In an atmosphere reminiscent of the assassination of John F. Kennedy in 1963, everyday life in many places around the world came to a standstill in the days after the September 11 attacks. For this reason, as well as for reasons of perceived threat associated with large gatherings, many events were postponed or cancelled. Other events were also cancelled, postponed, or modified:
- Voting on September 11 in the New York City mayoral primary was halted. Elections in Syracuse and Buffalo, New York were also delayed.
- The Commonwealth Heads of Government Meeting (CHOGM), with the Heads of Government of the Commonwealth of Nations to be held in Brisbane, the state capital of Queensland, Australia, was postponed. The organizers of the meeting claimed it was not so much a fear of terrorist attack on the meeting itself, but a desire by many Commonwealth leaders to stay at home in case of any further crisis-making world events (such as the commencement of overt military action in Afghanistan or elsewhere). The CHOGM was eventually convened at Coolum Beach, Queensland.

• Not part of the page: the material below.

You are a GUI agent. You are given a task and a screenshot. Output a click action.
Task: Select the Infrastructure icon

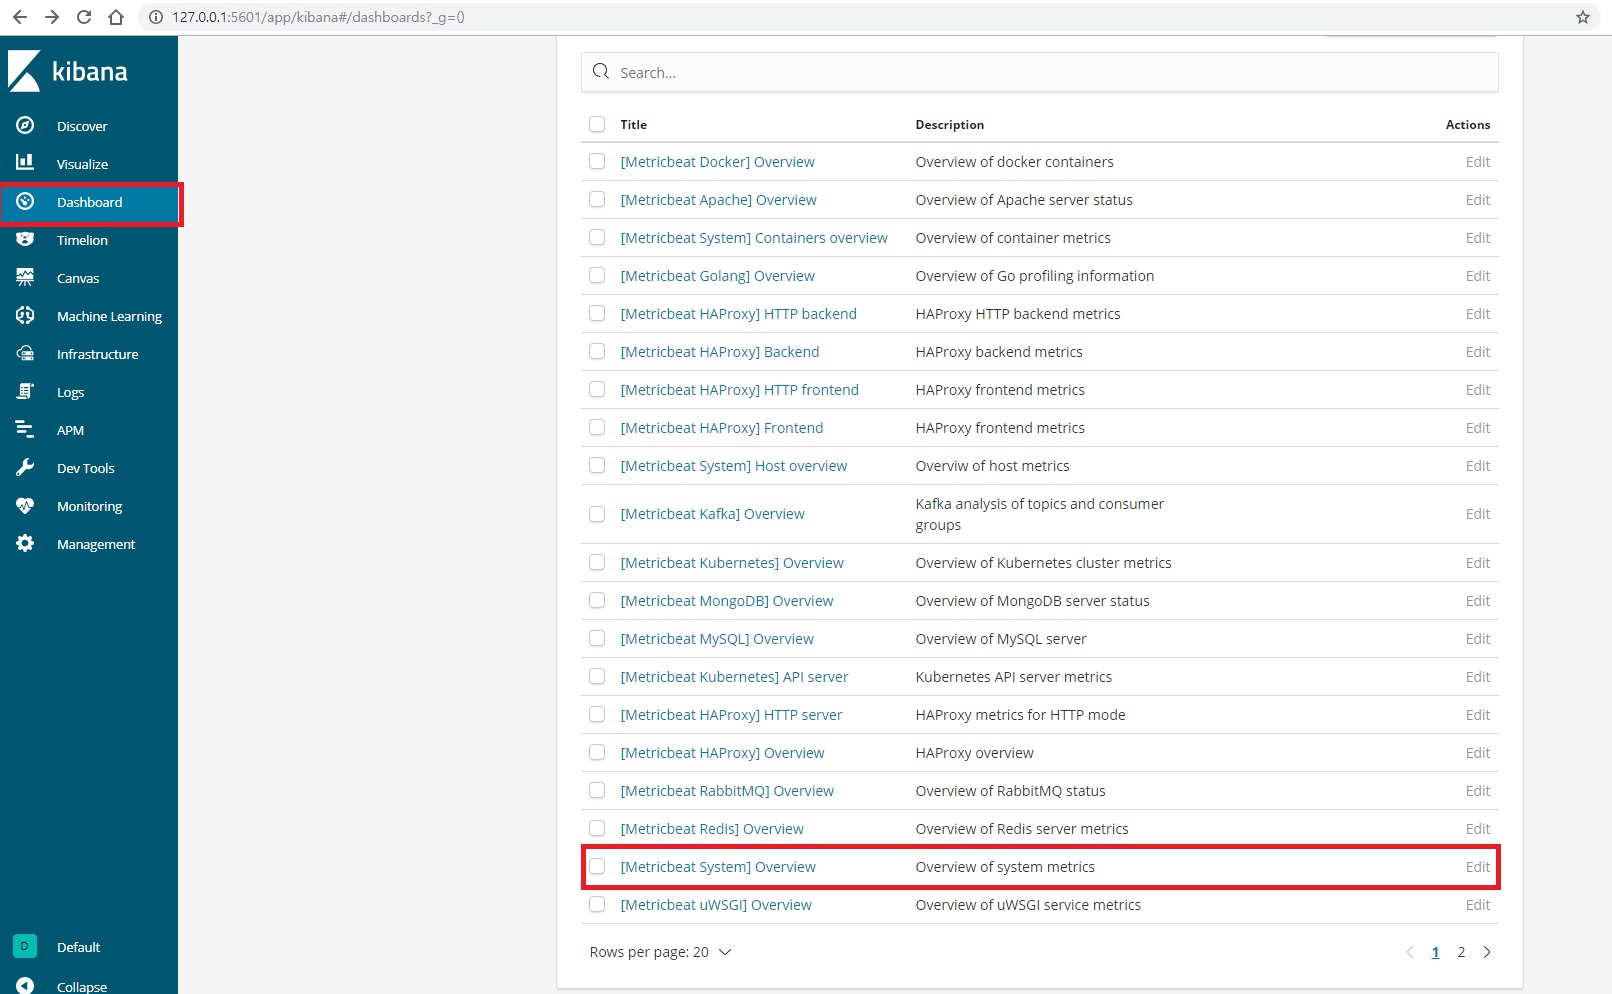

- The Mexican Independence Parade scheduled for September 16 in Mexico City was delayed one day in a show of compassion; many other independence celebrations were held on the 16th without fireworks.
- Clothing retailer Abercrombie & Fitch canceled its Christmas 2001 issue of A&F Quarterly because the company felt the tone of the publication was not suitable for the mood at that time.